Berlin. Son stage d’application au sein des firmes Kirella, Reichenberg & Töttges ; la tapineuse dans le boxon de Friedrichstrasse. Il avait été brillant ce jour-là, dominant le cabinet grâce à sa profonde sagacité et à ses solutions inventives pour résoudre différents problèmes. Il avait reçu les éloges de l’un des dirigeants, le docteur Töttges, alors qu’ils se trouvaient dans l’annexe réservée au personnel. Ce dernier avait dit devant tout le monde que le jeune Claes Thune ne possédait pas seulement un rare discernement juridique ; pour son âge, il disposait d’une grande intelligence. En quittant le cabinet d’avocats sur les coups de 8 heures du soir, Thune éprouvait une joie et une vitalité si fortes qu’il en tremblait presque. Il s’était senti invulnérable. Et en même temps, il avait une sensation de solitude, d’abandon et de déréliction dans la canicule suffocante d’août. Combien de minutes s’étaient écoulées entre le moment où, d’une part, il avait trouvé le paragraphe qui assurerait une victoire quasi certaine à la firme dans le conflit d’héritage que connaissait l’ingénieur Schorrle, et celui où le docteur Töttges avait posé le bras sur ses épaules en le citant en exemple pour les autres jeunes juristes et cet instant où, désemparé, il avait craché son sperme dans la bouche de la péripatéticienne obèse qui émettait des clappements de langue tout aussi désemparés ? Une demi-heure grand maximum, une heure tout au plus. Le voyage qui allait de l’ennoblissement le plus glorieux, des fruits récoltés après des années d’amélioration, à la bestialité la plus basse, ne durait guère plus longtemps. Et quelle raison avait-il de croire que les autres hommes – et les autres femmes, d’ailleurs – étaient si différents de lui ?
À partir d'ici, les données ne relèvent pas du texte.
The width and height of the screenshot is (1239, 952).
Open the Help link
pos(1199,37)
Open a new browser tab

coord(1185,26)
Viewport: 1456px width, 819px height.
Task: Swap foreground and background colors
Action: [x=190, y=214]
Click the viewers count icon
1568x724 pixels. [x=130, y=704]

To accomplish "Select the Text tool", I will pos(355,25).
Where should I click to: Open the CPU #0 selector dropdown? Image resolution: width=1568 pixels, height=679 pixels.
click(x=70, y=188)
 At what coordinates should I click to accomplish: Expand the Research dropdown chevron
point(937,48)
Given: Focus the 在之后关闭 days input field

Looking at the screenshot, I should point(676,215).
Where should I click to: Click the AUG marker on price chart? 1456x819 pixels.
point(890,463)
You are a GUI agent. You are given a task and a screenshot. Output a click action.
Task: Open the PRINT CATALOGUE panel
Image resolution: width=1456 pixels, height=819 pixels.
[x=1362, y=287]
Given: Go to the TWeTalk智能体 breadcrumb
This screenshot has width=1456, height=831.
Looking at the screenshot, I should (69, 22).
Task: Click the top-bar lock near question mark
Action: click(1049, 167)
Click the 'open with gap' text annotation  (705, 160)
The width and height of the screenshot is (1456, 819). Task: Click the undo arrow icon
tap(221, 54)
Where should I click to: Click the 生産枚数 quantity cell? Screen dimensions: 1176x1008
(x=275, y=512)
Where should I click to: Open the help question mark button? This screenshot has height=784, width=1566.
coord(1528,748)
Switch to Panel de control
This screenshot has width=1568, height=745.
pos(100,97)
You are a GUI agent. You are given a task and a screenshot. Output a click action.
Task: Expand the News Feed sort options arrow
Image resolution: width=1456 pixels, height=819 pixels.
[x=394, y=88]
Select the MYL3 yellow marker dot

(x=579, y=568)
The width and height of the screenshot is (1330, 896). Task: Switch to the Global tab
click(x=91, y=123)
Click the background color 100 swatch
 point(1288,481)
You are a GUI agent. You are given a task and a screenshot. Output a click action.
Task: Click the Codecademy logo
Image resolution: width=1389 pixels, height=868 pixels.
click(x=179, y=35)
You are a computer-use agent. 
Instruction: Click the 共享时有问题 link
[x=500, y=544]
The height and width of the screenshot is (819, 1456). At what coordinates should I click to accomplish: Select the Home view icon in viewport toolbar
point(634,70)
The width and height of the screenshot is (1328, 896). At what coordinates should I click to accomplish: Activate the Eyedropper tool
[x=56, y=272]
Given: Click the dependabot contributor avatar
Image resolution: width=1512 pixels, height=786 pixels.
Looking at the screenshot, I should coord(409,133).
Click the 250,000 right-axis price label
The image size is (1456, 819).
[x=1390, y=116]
Brusquement, il entendit la voix accusatrice d’Arelius :
– Mais ma parole, tu ne m’écoutes pas ! Je ne vais quand même pas m’esquinter à pérorer tout seul, bordel !
Tu comprends malgré tout que tu pérores, songea Thune avec acrimonie. Il ravala toutefois son sarcasme et répondit :
– Excuse-moi, ce n’était pas intentionnel. Je me suis uniquement laissé déconcentrer. Tu disais ?
– Je disais juste qu’aucune époque n’est plus exceptionnelle qu’elle le croit. Les temps sont toujours nouveaux, même s’ils portent l’empreinte des anciens.
Un doigt pointé vers l’îlot de Bastuland, Arelius poursuivit :
– Ici, sur cette grève, des marins employés par l’État ont envoyé en mer leurs bateaux depuis l’époque de Gustav Vasa. Des marins suédois. La tradition et la continuité. J’ose espérer que tu as conscience qu’il en va de valeurs importantes ?
« Virils, vaillants et impavides : voilà les hommes », songeait à présent Thune, goguenard, paraphrasant ainsi le chant patriotique de Richard Dybeck – mais il se tut, car la voix d’Arelius venait de prendre des accents implorants, et il ne voulait pas à nouveau provoquer l’ire de son hôte.
Il cherchait toujours une repartie opportune au moment où Arelius fit quelques pas vers l’extrémité de la pointe et, désignant le golfe de Finlande, déclara :
– C’est de là qu’ils débarqueront. Quand le moment sera venu.
– Mais qui ? demanda Thune, fatigué.
Il connaissait évidemment la réponse.
– Les vandales. L’épouvantable orchestre désaccordé de Staline.